RICHMOND, Va. - Governor Ralph Northam kicked off the Commonwealth’s 19th annual Checkpoint Strikeforce enforcement and public education campaign Wednesday to combat impaired driving and prevent alcohol-related injuries and fatalities on roads.
Virginia will have increased enforcement, modified for COVID-19 concerns, from August 26 through Labor Day weekend, and resume periodically around key holidays like Halloween, Thanksgiving, and New Year’s Eve.
“This has been a challenging year, and now more than ever, we are all focused on keeping our loved ones safe,” said Governor Northam. “I am asking Virginians to apply the same collective action and shared responsibility that we have harnessed to stop the spread of COVID-19 to reverse the trends of drunk driving. The work of Checkpoint Strikeforce is a critical part of our efforts to reduce the number of fatalities on Virginia’s roads, and the message is simple: if you are old enough to drink, act like it—never get behind the wheel after you have been drinking.”

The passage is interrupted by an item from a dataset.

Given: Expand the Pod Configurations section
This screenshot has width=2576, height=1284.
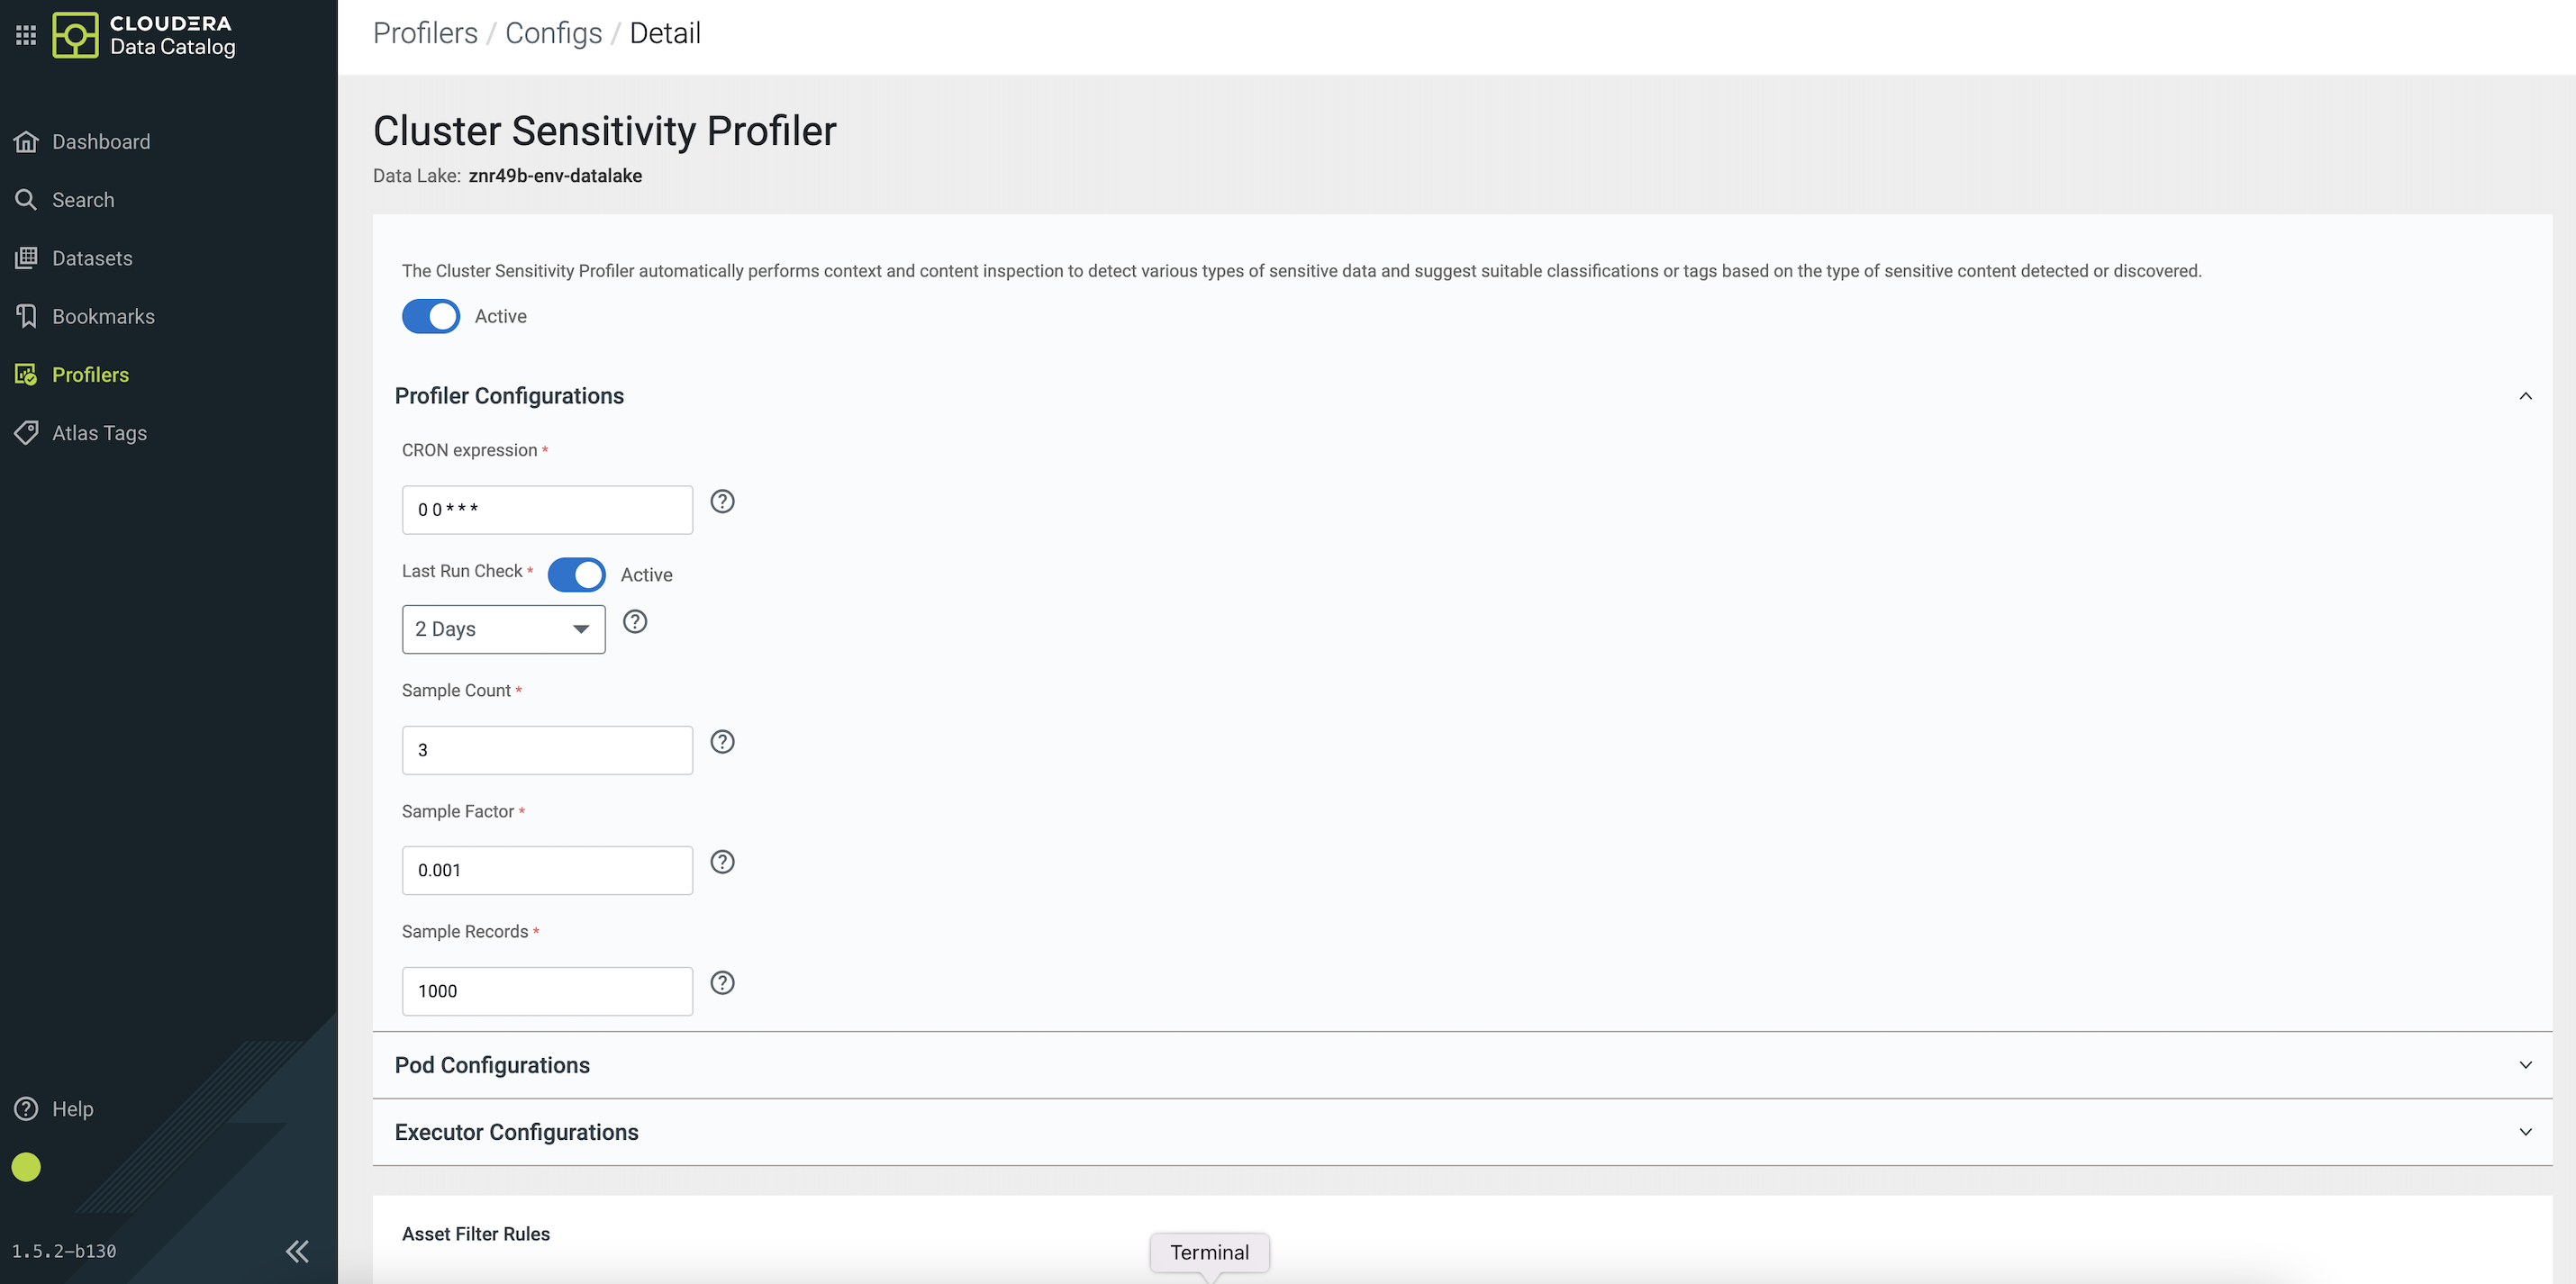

In 2019, nearly one-third of traffic fatalities in Virginia were due to alcohol-related crashes, and 18,648 people were convicted of DUIs.

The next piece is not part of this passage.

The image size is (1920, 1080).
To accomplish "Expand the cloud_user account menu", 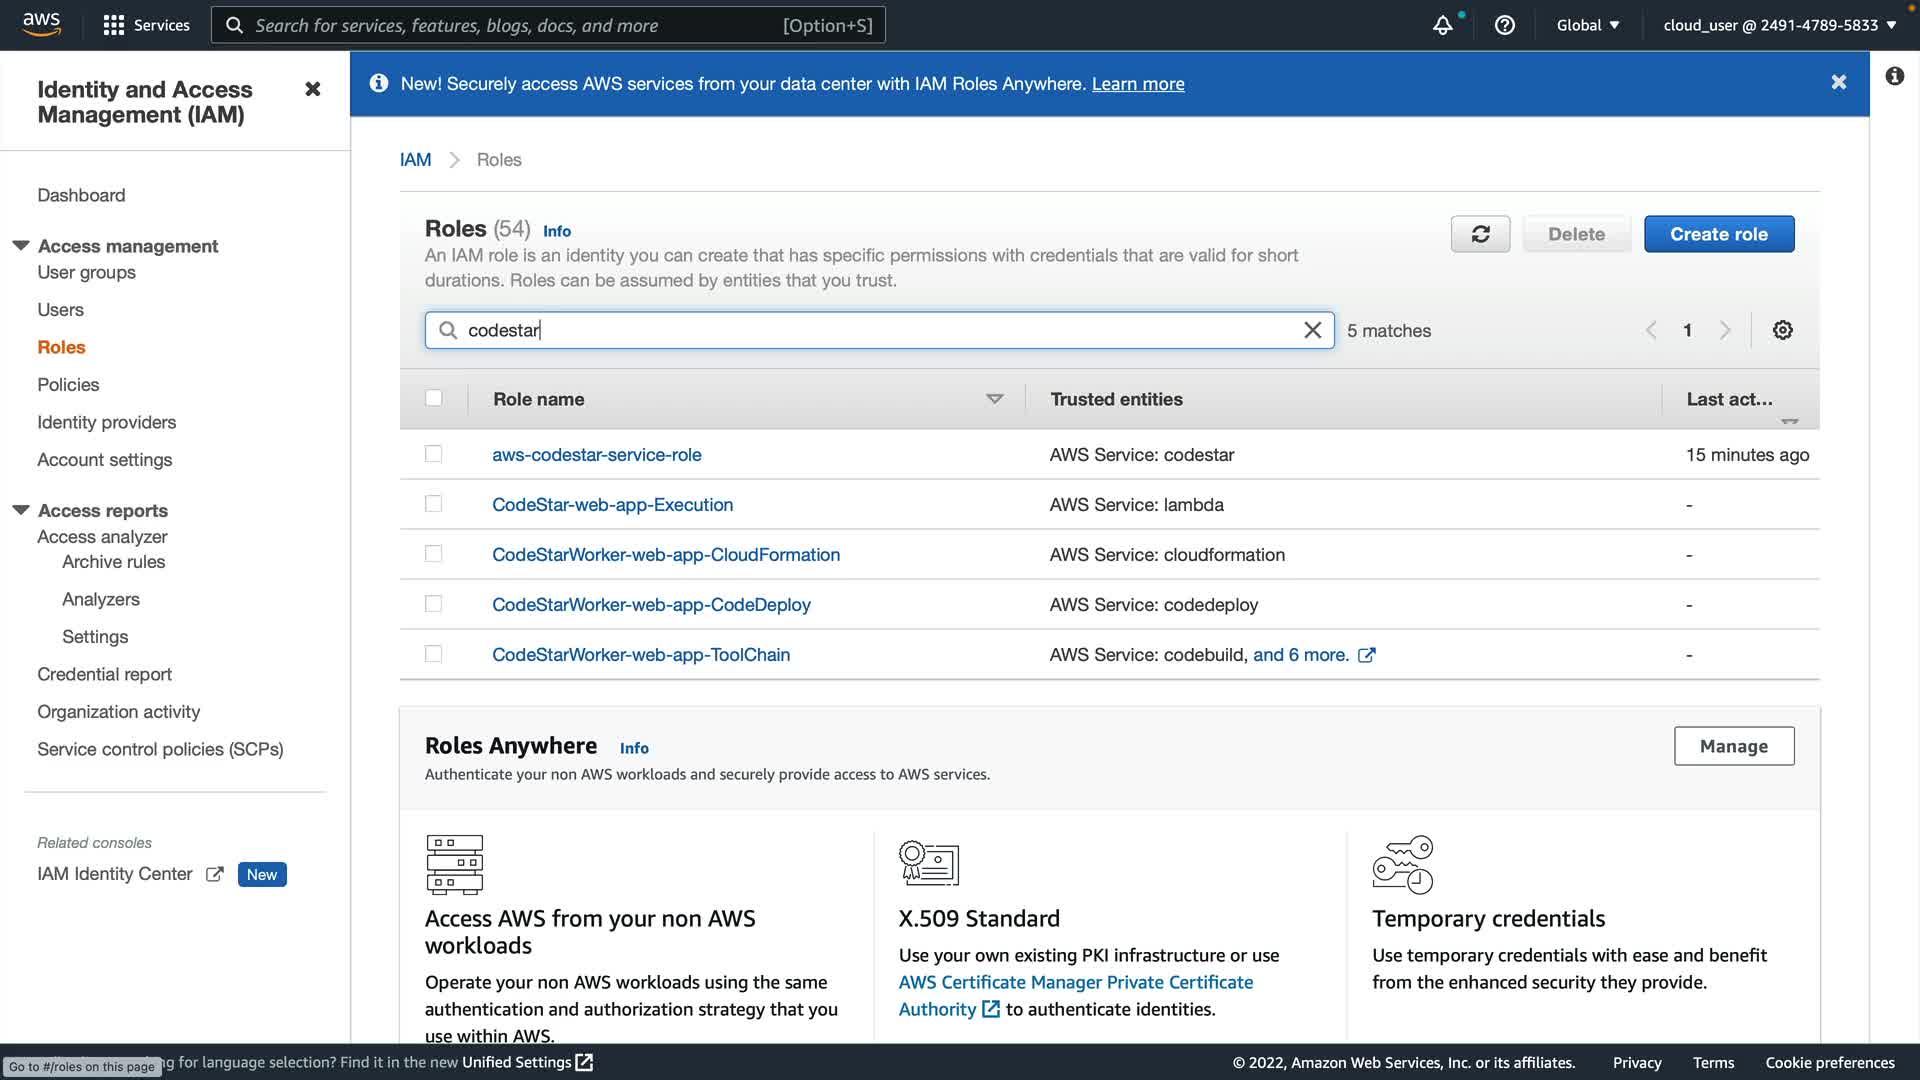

During Labor Day weekend alone, State Police arrested 76 drunk drivers, averaging a DUI arrest every 75 minutes.
Operation CARE is a nationwide, state-sponsored traffic safety program that aims to reduce traffic crashes, fatalities, and injuries caused by impaired driving, speeding, and failing to use occupant restraints. Virginia State Police will participate in this program starting at midnight on September 4 through midnight on September 7.
“Last year, 264 Virginians died on our roadways in alcohol-impaired traffic crashes—but even one death is too many,” said President and CEO of the Washington Regional Alcohol Program Kurt Erickson. “This year, increased patrols will be complemented by an innovative ad campaign that reflects the changes to socializing in 2020 due to the COVID-19 pandemic and reminds Virginians that drinking and driving is not only irresponsible, it can be deadly.”
Since the creation of Checkpoint Strikeforce campaign in 2002, alcohol-impaired traffic fatalities in the Commonwealth have been reduced by 26.2% and the number of alcohol-impaired traffic injuries have been nearly cut in half.